Glaucoma is the second leading cause of blindness in the United States, and half of the people who have glaucoma don’t know that they have the disease and are not aware that they are going blind.
Glaucoma is a disease of the optic nerve. The optic nerve connects the eye to the brain. It is like an electrical wire with one million strands – Each strand carrying unique information. If you have Glaucoma, you are loosing or have lost a number of those strands or, Optic Nerve fibers. When you lose Optic Nerve fibers, you lose a piece of the picture of the world as you see it. The brain attempts to cover up the defect by filling in the gap with an image similar to the surround. Because the brain is so good at doing this, the visual field defect is hard for the patient to detect. One of the greatest risks for developing glaucoma is elevated fluid pressure inside of the eye, elevated intraocular pressure. Without intraocular pressure (IOP), the eye would collapse and fail. The pressure is created by the formation of aqueous humor inside the eye. The acqueous is produced twenty-four hours per day – It never stops. Therefore it must drain from the eye back into the veins of the eye. The drain cannot be wide open or there would be no pressure and the eye would collapse, so the drain must offer some resistance to outflow. Miraculously, the drain is similar to a sponge. The aqueous can move through the gaps in the sponge, but the fibers of the sponge impede its progress just enough to keep the pressure in a narrow safe zone, usually. In some people, the outflow is not sufficient to maintain normal pressure and the pressure increases. This condition is known as ocular hypertension. The greatest risk for developing glaucoma is ocular hypertension. If it is determined that the intraocular pressure is too high to maintain a healthy optic nerve, treatment must be initiated to prevent damage.

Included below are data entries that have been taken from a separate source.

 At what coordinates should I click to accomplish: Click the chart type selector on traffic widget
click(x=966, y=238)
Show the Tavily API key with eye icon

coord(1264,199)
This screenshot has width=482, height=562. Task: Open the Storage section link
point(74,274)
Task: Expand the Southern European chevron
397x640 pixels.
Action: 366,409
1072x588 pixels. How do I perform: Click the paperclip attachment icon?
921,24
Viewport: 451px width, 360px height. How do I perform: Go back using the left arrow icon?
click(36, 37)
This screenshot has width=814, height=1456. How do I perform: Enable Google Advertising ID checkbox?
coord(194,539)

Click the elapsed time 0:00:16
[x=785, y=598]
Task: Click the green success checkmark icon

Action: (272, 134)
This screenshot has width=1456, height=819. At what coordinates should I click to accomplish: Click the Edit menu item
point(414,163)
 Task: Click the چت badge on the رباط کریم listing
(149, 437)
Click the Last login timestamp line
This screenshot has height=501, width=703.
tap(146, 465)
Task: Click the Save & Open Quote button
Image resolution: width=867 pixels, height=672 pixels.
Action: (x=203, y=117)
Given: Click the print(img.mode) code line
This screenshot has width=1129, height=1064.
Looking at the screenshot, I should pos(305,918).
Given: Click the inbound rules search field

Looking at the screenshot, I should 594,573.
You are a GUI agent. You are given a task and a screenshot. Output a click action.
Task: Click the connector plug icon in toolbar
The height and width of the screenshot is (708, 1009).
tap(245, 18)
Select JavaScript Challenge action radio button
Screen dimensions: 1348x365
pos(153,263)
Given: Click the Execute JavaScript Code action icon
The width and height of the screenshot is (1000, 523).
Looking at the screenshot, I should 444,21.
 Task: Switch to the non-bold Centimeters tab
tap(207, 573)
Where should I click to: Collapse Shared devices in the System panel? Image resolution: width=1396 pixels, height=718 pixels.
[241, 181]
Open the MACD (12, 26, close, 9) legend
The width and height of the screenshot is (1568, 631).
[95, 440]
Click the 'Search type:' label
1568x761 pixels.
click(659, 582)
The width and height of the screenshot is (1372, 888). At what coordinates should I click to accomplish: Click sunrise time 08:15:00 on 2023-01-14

At this time, the only effective treatment options we have are those that result in lowering the intraocular pressure. This is accomplished through the use of drugs, usually in the form of eye drops or surgery. Eye drops work by slowing the production of aqueous and/or by increasing its outflow. Surgery may consist of anything from a common extraocular laser procedure to complicated intraocular surgery where sophisticated stents or shunts are implanted in the eye in order to improve damage of the aqueous humor from the eye.
In many cases, treatment is begun before measurable optic nerve damage has occurred. But as in virtually all medical treatments, there is a downside. So the decision to initiate treatment is not taken lightly, even if it means something as seemingly minor as using eye drops once per day. In the event that the first mode of treatment fails to lower IOP, a new treatment plan will be initiated.
Regardless of the mode of treatment, it is imperative that the patient follow the plan. The success of any treatment plan hinges substantially on the ability of the patient to adhere to the plan.